**Fonte**.
Flores são cultivadas ao redor para compensar os problemas trazidos pela monocultura da uva. A ideia é que elas atraiam também pequenos animais, que possam agir como predadores naturais. Um exemplo são os microrganismos que, antes, morriam com o frio do inverno e não atacavam as vinhas. Com o frio mais ameno, esses pequenos animais apenas hibernam e voltam com força no início da primavera. “Com o ambiente equilibrado, os predadores naturais conseguem agir nos vinhedos”, conta Giovanni. E brinca: “Mas o meu avô não gostaria de ver o vinhedo assim. Para ele, nossas vinhas tinham de ser um jardim, sem nenhum mato”. Os tempos mudaram.

 

Um brinde pelo clima

Nem só a biodinâmica ou técnicas semelhantes, que podem ser agrupadas no guarda-chuva da sustentabilidade, são as respostas das grandes vinícolas. Um exemplo é a IWCA, sigla para International Wineries for Climate Action, algo como união das vinícolas pelo clima. Criado pela Família Torres, grupo espanhol que há cinco gerações elabora vinhos, e pela Jackson Family Wines, que atualmente reúne 40 vinícolas entre Estados Unidos, Itália e França, a IWCA é um grupo de trabalho colaborativo de vinícolas comprometidas com o meio ambiente e que usa a ciência para reduzir as emissões de carbono no setor. A meta é que as vinícolas participantes reduzam a sua emissão de gases de efeito estufa em até 80% até 2045. No curto prazo, a meta é de 50% até 2030.

**Problemas**.
#1 Segundo o texto sobre vinhos e clima, em quanto as vinícolas participantes da IWCA devem reduzir suas emissões de gases de efeito estufa até 2045?
#2 Prossiga com o texto sobre vinhos e clima a partir da última frase dele.

**Dados fornecidos**.
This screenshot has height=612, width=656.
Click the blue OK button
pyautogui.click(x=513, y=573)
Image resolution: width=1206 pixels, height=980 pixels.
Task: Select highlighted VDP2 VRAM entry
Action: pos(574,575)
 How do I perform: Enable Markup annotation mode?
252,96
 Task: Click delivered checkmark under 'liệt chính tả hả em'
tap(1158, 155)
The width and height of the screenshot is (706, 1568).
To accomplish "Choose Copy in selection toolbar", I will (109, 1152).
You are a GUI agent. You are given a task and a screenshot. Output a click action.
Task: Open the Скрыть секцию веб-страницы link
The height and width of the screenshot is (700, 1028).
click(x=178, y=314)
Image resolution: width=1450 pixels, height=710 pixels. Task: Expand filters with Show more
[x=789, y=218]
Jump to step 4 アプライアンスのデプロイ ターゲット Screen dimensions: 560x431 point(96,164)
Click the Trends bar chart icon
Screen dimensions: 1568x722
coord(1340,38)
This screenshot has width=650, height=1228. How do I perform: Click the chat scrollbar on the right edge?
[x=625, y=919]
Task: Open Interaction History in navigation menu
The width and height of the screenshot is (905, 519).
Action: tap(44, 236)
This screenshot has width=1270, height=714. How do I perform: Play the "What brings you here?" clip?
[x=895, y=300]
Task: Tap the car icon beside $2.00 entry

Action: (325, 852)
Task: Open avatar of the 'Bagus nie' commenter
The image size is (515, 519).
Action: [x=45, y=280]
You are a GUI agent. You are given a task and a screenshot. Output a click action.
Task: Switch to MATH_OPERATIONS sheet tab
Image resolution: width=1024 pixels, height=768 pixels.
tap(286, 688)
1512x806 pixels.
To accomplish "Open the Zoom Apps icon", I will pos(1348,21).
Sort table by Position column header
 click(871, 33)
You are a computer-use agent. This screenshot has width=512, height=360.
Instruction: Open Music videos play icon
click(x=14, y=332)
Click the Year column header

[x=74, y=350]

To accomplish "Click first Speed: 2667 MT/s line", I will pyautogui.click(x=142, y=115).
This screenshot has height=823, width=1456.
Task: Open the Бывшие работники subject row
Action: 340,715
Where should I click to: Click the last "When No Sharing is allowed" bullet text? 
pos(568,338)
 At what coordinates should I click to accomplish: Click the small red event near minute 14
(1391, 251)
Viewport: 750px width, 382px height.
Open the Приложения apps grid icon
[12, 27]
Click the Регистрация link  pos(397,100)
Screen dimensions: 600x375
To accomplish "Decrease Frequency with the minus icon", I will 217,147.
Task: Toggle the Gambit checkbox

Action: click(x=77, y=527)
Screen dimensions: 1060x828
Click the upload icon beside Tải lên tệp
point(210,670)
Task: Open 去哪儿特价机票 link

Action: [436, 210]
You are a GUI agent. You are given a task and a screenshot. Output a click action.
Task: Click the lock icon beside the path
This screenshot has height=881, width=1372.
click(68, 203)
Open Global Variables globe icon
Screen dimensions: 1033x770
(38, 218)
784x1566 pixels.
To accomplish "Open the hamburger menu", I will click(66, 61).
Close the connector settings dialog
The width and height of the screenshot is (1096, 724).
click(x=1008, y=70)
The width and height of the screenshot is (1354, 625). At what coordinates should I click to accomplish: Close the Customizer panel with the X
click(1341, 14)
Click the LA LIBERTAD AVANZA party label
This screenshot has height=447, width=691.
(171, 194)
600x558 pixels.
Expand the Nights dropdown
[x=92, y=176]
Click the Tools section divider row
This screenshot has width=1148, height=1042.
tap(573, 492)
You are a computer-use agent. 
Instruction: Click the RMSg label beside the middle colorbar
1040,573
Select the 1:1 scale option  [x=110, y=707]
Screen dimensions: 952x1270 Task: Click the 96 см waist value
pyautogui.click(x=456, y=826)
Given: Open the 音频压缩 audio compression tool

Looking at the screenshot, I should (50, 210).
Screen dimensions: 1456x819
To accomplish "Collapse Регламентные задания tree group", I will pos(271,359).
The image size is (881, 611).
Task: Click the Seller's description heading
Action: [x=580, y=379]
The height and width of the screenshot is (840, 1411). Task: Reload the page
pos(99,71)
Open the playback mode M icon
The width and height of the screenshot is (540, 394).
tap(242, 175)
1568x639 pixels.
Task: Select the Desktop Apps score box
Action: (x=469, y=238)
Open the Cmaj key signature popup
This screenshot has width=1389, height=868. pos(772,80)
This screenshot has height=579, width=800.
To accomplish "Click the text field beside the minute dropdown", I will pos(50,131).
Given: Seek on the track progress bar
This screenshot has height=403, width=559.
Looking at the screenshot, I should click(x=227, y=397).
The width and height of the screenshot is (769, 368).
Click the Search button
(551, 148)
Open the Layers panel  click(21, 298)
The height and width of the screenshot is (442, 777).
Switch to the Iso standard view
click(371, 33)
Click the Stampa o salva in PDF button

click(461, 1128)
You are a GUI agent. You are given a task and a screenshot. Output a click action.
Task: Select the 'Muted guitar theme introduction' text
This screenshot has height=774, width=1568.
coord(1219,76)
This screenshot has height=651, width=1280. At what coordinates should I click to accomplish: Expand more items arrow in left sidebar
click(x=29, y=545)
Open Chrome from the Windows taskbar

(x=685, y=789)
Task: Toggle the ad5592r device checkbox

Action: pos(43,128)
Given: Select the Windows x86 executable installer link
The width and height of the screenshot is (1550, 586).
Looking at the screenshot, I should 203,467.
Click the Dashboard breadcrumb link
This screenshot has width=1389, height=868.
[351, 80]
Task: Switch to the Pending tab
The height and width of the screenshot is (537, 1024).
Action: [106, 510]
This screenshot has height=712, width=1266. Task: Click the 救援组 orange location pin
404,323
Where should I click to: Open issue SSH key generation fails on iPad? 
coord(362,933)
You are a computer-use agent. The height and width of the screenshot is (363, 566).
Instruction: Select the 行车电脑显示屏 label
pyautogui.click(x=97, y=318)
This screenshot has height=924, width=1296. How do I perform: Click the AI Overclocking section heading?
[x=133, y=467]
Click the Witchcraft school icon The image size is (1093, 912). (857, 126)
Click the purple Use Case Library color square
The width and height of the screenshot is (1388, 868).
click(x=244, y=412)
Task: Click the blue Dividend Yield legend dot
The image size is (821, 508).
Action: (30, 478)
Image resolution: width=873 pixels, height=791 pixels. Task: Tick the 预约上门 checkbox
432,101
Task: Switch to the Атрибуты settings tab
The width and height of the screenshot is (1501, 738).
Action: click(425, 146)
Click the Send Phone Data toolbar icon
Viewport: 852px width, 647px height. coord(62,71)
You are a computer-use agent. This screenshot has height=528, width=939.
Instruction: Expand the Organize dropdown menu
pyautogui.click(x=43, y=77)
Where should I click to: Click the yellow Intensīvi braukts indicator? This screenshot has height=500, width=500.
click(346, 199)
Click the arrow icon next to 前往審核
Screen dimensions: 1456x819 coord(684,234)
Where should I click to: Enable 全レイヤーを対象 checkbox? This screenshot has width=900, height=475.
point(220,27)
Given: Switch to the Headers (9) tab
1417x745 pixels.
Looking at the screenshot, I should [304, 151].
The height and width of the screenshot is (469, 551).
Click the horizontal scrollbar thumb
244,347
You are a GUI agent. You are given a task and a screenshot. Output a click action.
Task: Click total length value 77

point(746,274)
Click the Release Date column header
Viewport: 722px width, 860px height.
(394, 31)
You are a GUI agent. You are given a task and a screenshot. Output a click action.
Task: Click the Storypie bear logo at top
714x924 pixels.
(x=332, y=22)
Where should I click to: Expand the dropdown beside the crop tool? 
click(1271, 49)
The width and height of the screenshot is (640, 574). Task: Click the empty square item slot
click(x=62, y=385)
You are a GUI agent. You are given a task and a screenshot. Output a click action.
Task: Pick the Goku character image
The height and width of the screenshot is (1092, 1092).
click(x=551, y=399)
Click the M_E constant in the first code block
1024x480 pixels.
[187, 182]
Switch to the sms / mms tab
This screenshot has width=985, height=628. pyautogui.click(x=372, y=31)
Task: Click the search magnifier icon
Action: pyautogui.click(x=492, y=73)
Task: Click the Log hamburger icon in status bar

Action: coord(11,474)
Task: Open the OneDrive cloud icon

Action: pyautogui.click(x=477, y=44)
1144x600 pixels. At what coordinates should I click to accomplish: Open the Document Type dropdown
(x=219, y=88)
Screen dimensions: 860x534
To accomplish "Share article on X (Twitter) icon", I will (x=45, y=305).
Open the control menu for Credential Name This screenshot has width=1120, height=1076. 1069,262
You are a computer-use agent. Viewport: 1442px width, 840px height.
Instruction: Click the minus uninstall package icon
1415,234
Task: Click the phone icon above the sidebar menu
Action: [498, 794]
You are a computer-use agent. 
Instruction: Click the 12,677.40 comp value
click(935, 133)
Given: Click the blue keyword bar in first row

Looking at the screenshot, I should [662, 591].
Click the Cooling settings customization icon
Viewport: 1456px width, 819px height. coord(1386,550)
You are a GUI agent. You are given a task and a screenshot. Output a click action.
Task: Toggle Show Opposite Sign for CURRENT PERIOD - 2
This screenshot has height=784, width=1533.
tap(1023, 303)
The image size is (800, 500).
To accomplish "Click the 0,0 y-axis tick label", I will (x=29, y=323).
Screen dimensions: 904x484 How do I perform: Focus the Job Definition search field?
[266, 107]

**Respostas por tarefa**.
#1 Em até 80%.

#2
No início deste ano, o grupo recebeu a adesão de outras quatro vinícolas de renome mundial: a portuguesa Symington, a norte-americana Spottswoode, a neozelandesa Yealands Wine Group, e a chilena VSPT Wine Group, o segundo maior grupo do país, resultado da fusão da Viña San Pedro com a Tarapacá. “As alterações climáticas configuram um dos maiores riscos que a humanidade enfrenta. Precisamos de indivíduos, empresas e governos que respondam à altura desse desafio”, afirma Rob Symington, sócio-diretor da Symington Family Estates, a primeira empresa de Portugal a aderir a este grupo. Do total de 1.114 hectares de vinhas no Douro, a Symington conta com 130 hectares com certificação biológica.